What to work on: Count the lines in the records below that contain the word "icon". Reply with the number only.

Records for the task:
==========
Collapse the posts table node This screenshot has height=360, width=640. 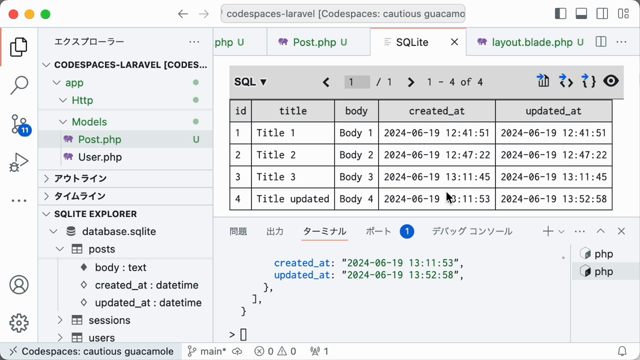pos(60,249)
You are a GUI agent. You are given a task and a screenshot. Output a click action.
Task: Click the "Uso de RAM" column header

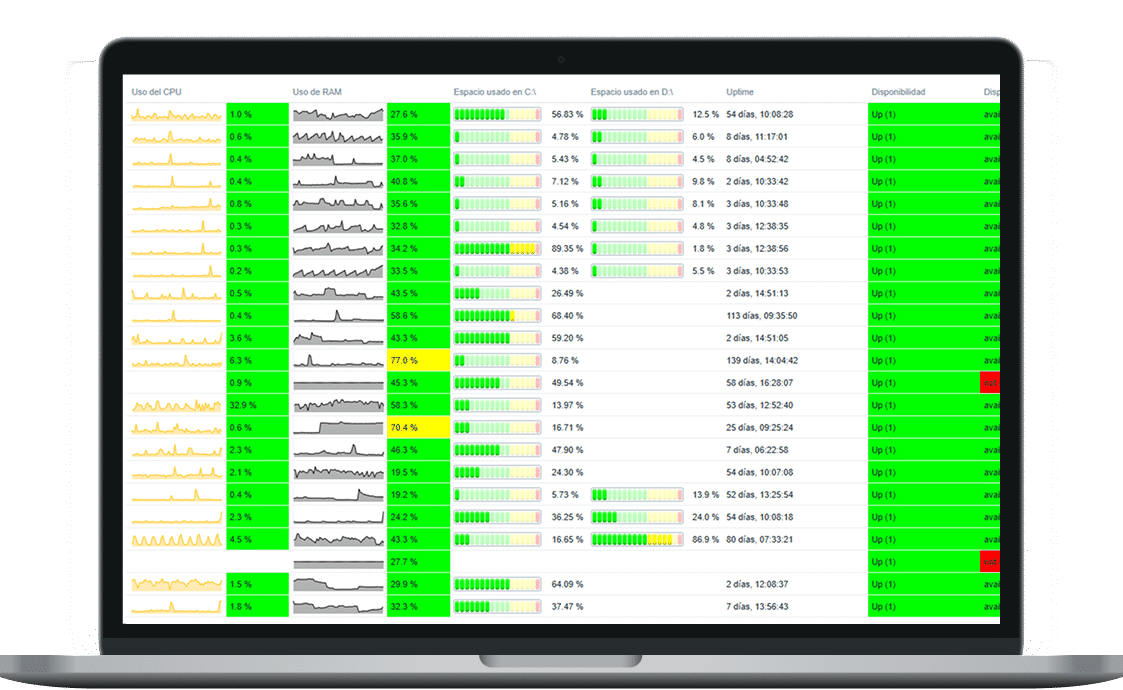317,92
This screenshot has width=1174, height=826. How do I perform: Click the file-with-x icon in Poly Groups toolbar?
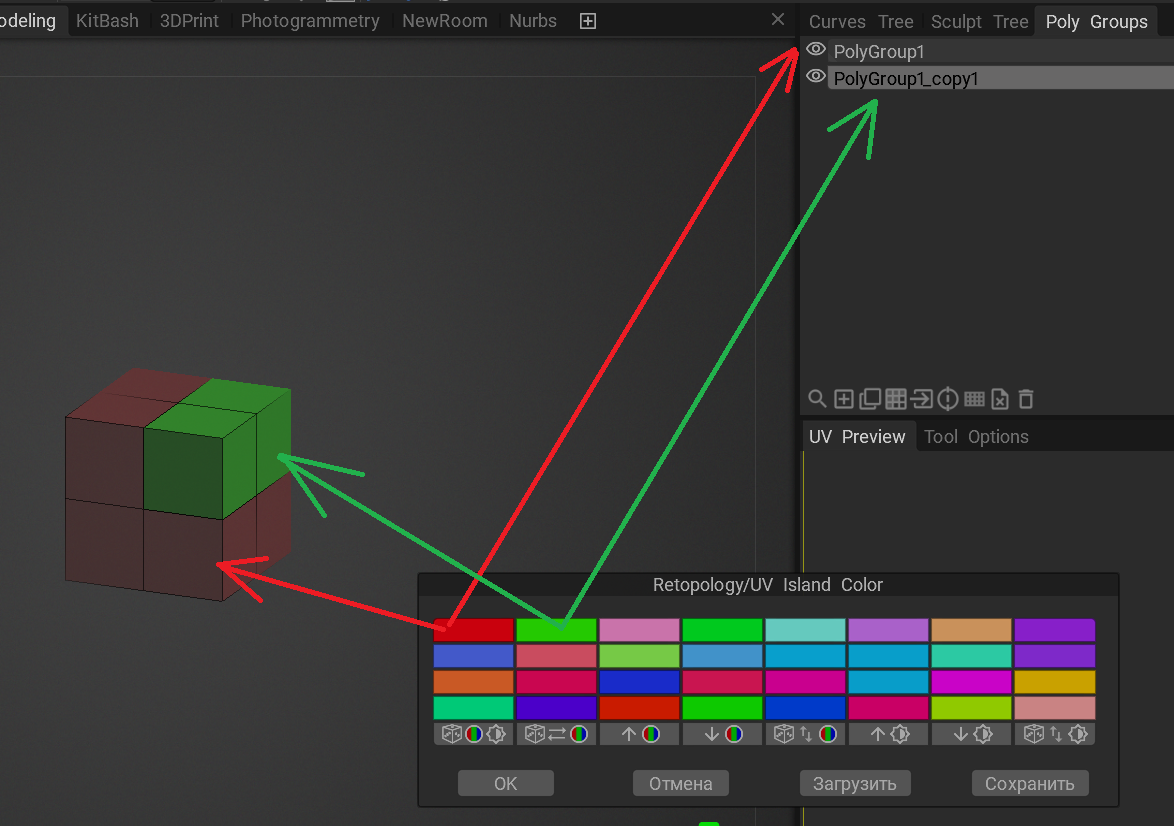[1000, 399]
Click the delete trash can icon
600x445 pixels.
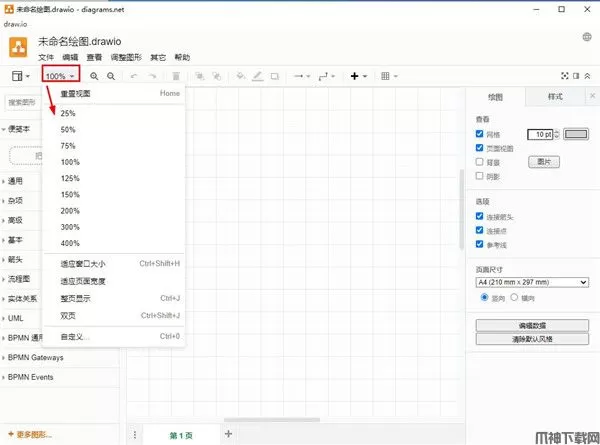176,76
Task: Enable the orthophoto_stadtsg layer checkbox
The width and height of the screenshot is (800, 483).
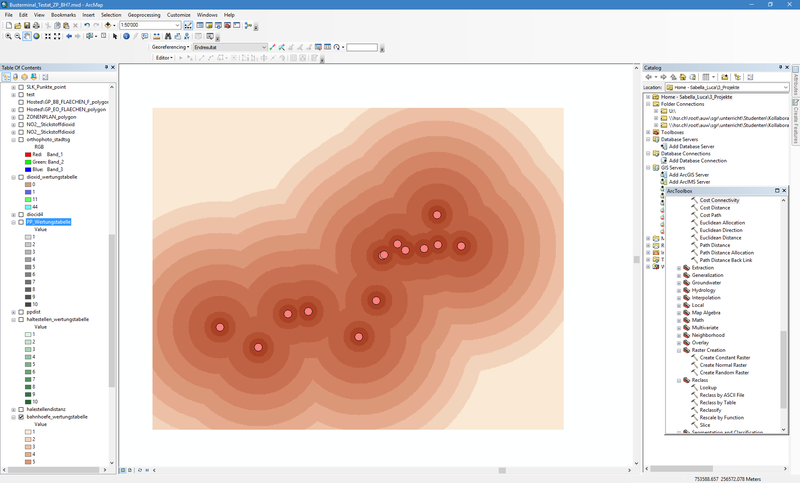Action: (21, 140)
==========
Finished answer: 2